National Partnership for Women & Families

In the News

Ala. House Panel Hears Testimony on Antiabortion-Rights Bills

Ala. House Panel Hears Testimony on Antiabortion-Rights Bills

May 1, 2015 — An Alabama House committee on Wednesday heard testimony on three measures that would restrict access to abortion in the state, the Alabama News Network reports.

The committee plans to vote on the measures next week (Alabama News Network, 4/29).

Bill Details

One bill (HB 527), filed by state Rep. Ed Henry (R), would prohibit the state Department of Public Health from issuing or renewing health center licenses to abortion or reproductive health clinics located within 2,000 feet of a public school's campus or property.

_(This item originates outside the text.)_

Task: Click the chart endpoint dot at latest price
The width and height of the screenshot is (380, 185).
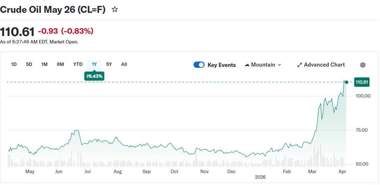Action: [347, 82]
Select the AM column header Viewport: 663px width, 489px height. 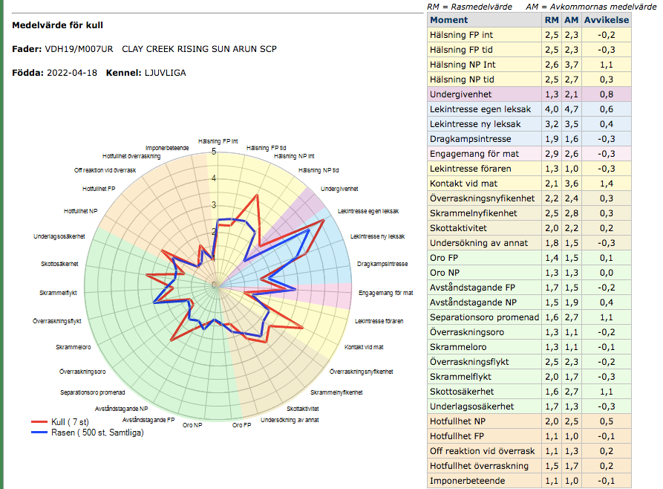570,19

The measure would force most of the state's clinics to close, including the Huntsville Women's Clinic, which is the sole abortion facility in Northern Alabama (Women's Health Policy Report, 4/24).

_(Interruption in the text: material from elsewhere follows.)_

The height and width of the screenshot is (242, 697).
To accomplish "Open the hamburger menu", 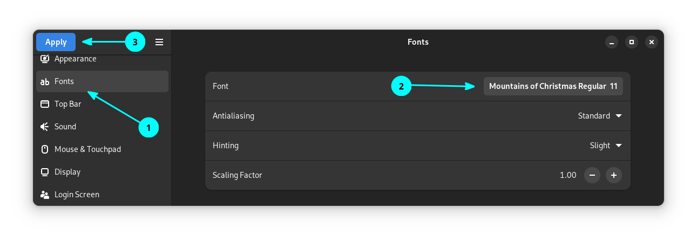I will pyautogui.click(x=159, y=42).
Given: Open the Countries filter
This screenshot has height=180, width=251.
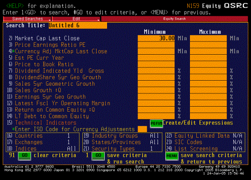Looking at the screenshot, I should (x=29, y=136).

The state House Health Committee also heard testimony on HB 405, which could prohibit abortion as early as six weeks' gestation (Perallon, AP/WHNT News, 4/29). Specifically, the bill would require physicians to check for a fetal heartbeat before performing an abortion and make it illegal to perform an abortion if a heartbeat can be detected. Currently, the state permits abortion until 20 weeks of pregnancy.

The state House passed a similar ban last year, but it did not advance in the state Senate (Women's Health Policy Report, 4/6).

According to Montgomery Advertiser, the panel also heard testimony on a bill (HB 491) that would allow most health care providers to refuse to perform medical services to which they have personal objections (Lyman, Montgomery Advertiser, 4/29).

Testimony Details

During the hearing, Jayme Calhoun, a spokesperson for Alabama Reproductive Rights Advocates, said previous restrictions (HB 57) enacted in the state already had forced the Huntsville Women's Clinic to move from its original location to its current location. "Now that we've found a clinic that suits all of our needs, they're using their next excuse to try to shut us down," she said (AP/WHNT News, 4/29).

Meanwhile, supporters of the zoning bill said it was designed to ensure children's safety around schools (Montgomery Advertiser, 4/29).

Calhoun noted, "We make a very strong point not to protest here. We simply escort women in and out and keep them free from harassment on our property." She added that "[i]t would make a lot more sense for (the protesters) to stop (protesting) ... than make a legitimate business close" (AP/WHNT News, 4/29).

Separately, Eric Johnston, of the Alabama Pro-Life Coalition, said the fetal heartbeat bill aimed "to limit the number of abortions" in the state (Montgomery Advertiser, 4/29).

Susan Watson, executive director of the American Civil Liberties Union of Alabama, said the measure "would ban abortions from essentially six weeks on." She said, "As I've said before abortions are [a] constitutionally protected right for women," adding that similar measures "ha[ve] already been rendered unconstitutional in other states" (Alabama News Network, 4/29).